• Your assignment
Wherever the listing has a line with the string "download", copy that line out.

☆ ☆ ☆ ☆ ☆

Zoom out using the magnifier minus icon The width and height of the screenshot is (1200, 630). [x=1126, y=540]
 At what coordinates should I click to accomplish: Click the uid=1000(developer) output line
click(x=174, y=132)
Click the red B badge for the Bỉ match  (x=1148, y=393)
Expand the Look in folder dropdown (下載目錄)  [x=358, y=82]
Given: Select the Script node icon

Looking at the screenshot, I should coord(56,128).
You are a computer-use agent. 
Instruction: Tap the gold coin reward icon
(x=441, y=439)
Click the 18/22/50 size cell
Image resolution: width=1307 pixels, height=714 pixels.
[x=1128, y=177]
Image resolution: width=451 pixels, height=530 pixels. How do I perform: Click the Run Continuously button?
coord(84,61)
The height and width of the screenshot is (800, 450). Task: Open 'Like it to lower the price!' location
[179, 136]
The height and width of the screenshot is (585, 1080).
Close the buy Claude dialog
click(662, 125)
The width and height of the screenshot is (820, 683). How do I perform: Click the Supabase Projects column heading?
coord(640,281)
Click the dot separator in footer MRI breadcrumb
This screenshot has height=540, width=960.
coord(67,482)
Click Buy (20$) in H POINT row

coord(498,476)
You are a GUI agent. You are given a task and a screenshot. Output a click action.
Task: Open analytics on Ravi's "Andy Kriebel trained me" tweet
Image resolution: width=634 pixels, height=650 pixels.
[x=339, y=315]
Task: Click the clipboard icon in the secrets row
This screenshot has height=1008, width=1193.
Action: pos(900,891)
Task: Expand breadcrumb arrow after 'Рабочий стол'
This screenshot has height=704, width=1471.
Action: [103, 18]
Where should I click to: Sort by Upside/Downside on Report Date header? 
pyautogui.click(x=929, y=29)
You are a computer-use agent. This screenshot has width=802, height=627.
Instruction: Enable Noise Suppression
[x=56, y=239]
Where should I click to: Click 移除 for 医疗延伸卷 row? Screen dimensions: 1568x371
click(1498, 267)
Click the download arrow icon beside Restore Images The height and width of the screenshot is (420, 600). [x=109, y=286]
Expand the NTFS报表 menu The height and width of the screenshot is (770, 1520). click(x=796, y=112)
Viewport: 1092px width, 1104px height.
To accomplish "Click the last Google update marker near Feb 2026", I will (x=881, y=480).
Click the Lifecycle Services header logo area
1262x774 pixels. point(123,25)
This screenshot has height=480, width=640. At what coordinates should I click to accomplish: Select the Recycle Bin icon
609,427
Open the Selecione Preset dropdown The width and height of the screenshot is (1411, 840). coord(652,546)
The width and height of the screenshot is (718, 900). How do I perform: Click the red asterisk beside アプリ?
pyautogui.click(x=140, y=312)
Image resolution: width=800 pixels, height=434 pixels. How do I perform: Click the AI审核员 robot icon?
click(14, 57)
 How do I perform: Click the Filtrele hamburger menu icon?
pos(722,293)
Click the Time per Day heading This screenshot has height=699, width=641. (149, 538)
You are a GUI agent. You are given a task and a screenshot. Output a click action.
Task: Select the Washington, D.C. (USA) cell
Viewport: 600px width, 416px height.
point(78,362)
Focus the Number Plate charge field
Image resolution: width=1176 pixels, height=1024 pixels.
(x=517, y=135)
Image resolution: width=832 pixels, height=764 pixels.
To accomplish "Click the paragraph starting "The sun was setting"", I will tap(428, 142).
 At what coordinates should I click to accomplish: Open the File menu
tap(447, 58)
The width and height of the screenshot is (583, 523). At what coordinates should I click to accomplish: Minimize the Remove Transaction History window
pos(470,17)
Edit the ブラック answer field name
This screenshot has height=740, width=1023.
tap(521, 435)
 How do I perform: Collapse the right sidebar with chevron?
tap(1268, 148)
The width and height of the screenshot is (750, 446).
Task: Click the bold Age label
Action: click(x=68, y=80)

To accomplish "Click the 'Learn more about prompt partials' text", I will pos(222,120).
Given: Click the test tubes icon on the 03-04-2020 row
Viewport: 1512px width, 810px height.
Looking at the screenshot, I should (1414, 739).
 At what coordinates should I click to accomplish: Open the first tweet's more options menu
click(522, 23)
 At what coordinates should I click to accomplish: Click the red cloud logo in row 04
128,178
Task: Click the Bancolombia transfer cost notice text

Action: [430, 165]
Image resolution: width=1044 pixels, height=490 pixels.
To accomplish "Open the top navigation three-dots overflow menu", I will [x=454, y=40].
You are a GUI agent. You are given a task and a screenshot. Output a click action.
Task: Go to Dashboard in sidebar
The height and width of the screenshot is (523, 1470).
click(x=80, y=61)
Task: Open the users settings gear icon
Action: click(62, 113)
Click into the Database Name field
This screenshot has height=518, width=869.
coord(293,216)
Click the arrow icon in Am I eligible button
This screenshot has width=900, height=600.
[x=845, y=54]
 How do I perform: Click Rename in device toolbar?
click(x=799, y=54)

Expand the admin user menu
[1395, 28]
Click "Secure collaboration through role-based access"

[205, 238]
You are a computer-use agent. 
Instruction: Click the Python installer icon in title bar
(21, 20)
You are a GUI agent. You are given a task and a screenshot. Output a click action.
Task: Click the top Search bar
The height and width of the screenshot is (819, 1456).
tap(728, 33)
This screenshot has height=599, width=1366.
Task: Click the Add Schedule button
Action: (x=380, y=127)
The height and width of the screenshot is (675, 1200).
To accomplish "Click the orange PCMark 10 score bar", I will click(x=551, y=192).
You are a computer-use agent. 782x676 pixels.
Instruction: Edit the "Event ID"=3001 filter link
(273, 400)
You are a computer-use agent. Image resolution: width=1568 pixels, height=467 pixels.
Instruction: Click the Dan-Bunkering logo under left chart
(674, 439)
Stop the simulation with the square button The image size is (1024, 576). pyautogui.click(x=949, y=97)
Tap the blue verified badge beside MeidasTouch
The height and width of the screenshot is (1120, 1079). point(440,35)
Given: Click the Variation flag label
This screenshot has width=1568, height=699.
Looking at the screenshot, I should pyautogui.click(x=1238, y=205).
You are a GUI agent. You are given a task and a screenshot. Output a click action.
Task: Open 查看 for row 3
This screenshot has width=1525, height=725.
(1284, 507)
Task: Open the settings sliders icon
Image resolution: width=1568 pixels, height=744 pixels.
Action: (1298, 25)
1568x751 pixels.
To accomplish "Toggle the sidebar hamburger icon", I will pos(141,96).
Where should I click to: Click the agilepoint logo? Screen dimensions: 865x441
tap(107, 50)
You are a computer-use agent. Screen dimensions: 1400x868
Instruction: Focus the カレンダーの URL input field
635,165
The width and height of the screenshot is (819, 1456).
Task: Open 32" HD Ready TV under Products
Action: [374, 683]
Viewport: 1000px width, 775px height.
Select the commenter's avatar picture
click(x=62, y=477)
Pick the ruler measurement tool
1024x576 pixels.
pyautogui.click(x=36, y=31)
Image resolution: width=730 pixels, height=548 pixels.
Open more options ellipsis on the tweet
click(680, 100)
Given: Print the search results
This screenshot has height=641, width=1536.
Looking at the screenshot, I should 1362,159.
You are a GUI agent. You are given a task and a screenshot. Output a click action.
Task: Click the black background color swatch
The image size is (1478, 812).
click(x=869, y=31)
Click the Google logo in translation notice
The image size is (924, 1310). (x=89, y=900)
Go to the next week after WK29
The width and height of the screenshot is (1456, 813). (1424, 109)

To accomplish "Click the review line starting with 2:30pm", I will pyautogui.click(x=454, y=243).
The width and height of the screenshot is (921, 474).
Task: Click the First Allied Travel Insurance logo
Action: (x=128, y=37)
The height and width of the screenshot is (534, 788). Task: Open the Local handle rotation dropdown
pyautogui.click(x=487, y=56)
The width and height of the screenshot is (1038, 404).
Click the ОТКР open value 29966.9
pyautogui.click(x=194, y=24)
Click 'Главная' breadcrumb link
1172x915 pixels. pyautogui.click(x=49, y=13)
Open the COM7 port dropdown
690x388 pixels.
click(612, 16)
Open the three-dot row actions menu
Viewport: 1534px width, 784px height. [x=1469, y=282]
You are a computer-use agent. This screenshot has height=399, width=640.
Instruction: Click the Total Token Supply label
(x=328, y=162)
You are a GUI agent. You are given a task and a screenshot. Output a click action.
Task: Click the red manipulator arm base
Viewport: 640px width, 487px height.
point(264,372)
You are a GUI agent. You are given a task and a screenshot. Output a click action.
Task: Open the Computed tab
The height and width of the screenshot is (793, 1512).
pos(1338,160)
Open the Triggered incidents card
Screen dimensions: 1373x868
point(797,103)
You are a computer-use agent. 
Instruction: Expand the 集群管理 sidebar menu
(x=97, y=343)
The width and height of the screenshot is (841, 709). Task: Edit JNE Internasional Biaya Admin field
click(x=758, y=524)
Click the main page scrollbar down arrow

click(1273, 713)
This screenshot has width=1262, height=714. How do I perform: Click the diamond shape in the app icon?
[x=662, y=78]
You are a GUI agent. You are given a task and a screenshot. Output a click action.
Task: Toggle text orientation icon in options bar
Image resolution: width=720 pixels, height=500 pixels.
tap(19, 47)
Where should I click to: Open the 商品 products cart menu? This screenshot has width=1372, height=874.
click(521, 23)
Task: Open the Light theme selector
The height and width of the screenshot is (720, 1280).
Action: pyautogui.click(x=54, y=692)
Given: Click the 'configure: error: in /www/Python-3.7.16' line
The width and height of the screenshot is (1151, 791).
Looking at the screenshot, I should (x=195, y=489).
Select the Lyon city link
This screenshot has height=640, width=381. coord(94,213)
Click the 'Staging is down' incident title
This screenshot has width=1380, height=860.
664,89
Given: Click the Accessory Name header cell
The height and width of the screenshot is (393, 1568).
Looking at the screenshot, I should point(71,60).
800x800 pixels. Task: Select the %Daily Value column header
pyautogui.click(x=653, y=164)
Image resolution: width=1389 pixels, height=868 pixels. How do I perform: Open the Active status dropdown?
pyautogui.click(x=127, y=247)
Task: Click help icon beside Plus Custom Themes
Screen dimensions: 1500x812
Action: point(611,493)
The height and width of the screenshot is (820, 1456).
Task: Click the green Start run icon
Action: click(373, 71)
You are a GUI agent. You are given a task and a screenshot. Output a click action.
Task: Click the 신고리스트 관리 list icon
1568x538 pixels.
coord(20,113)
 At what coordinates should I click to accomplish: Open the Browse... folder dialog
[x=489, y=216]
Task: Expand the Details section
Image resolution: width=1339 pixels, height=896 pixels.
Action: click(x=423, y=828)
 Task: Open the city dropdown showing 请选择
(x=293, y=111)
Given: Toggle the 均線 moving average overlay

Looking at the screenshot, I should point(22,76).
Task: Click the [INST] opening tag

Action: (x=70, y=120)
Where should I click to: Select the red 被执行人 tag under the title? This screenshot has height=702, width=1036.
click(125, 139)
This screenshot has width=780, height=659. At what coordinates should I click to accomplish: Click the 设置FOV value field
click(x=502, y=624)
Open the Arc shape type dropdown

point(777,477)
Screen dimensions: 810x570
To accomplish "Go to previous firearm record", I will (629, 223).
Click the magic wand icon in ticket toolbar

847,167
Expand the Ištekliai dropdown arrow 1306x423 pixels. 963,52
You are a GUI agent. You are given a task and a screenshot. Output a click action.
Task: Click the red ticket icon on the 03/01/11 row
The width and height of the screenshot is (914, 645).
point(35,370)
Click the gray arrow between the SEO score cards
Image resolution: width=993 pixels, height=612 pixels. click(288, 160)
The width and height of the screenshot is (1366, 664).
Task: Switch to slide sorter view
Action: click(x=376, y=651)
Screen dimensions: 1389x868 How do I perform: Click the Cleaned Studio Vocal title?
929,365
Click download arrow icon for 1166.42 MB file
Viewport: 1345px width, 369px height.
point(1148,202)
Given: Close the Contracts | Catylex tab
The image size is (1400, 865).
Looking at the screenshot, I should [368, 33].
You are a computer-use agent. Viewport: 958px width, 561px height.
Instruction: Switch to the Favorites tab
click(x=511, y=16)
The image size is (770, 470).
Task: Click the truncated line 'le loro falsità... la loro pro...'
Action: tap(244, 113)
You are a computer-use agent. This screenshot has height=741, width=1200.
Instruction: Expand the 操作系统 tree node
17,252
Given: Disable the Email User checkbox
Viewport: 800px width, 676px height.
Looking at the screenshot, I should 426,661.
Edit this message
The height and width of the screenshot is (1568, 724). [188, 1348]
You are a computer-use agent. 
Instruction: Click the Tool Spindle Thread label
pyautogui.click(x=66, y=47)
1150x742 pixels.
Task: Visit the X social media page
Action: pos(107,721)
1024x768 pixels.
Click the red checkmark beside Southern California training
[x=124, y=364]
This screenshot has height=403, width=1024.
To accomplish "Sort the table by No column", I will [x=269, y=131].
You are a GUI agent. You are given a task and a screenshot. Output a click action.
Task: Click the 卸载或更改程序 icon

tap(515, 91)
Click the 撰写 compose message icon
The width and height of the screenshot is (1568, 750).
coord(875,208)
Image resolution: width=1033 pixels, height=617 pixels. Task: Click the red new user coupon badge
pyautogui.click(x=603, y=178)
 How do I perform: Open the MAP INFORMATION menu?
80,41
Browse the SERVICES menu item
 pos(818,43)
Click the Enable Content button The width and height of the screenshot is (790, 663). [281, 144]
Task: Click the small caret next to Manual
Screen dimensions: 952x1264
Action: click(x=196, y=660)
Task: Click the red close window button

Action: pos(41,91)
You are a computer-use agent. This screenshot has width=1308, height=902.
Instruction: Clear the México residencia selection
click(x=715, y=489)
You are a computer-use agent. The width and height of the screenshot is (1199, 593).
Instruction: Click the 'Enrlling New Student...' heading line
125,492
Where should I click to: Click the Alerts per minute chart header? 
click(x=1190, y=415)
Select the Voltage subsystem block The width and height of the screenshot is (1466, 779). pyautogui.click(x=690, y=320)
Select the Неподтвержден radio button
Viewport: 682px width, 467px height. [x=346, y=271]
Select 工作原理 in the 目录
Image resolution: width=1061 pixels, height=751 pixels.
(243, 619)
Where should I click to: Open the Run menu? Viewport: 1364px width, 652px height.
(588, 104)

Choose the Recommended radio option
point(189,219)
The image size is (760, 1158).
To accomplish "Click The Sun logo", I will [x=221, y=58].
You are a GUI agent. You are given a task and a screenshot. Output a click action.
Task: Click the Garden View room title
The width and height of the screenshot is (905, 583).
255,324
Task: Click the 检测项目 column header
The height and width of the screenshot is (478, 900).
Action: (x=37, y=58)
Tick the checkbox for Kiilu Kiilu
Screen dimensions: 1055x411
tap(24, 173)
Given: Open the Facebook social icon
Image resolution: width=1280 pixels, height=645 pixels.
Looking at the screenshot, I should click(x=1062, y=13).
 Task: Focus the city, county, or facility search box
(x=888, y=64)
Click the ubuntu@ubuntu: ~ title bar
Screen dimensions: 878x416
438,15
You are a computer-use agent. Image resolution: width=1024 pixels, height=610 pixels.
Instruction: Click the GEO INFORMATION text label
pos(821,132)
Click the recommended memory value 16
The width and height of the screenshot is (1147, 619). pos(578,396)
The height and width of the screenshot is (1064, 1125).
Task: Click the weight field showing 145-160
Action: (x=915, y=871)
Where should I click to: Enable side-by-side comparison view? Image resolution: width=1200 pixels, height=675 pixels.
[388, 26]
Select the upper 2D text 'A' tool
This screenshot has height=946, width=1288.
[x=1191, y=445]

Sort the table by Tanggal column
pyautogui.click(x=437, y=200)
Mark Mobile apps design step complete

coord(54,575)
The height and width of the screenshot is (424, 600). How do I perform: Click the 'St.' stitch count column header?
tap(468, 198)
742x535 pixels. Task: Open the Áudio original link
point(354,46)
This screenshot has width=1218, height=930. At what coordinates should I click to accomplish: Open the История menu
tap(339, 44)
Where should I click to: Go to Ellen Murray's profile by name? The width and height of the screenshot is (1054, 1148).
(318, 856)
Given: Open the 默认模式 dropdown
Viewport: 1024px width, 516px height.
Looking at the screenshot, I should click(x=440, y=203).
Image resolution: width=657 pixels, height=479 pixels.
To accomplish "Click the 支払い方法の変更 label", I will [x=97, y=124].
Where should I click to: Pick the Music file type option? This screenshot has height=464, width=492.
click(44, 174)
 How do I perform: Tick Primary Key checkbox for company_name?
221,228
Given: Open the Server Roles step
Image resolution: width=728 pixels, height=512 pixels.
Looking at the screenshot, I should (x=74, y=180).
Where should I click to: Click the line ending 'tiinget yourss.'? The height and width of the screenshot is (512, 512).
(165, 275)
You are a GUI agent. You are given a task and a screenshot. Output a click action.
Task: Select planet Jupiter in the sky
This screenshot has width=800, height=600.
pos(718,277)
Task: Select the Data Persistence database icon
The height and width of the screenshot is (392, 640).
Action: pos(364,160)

☆ ☆ ☆ ☆ ☆

• Answer to the exercise
Click the download arrow icon beside Restore Images The height and width of the screenshot is (420, 600). [x=109, y=286]
Click download arrow icon for 1166.42 MB file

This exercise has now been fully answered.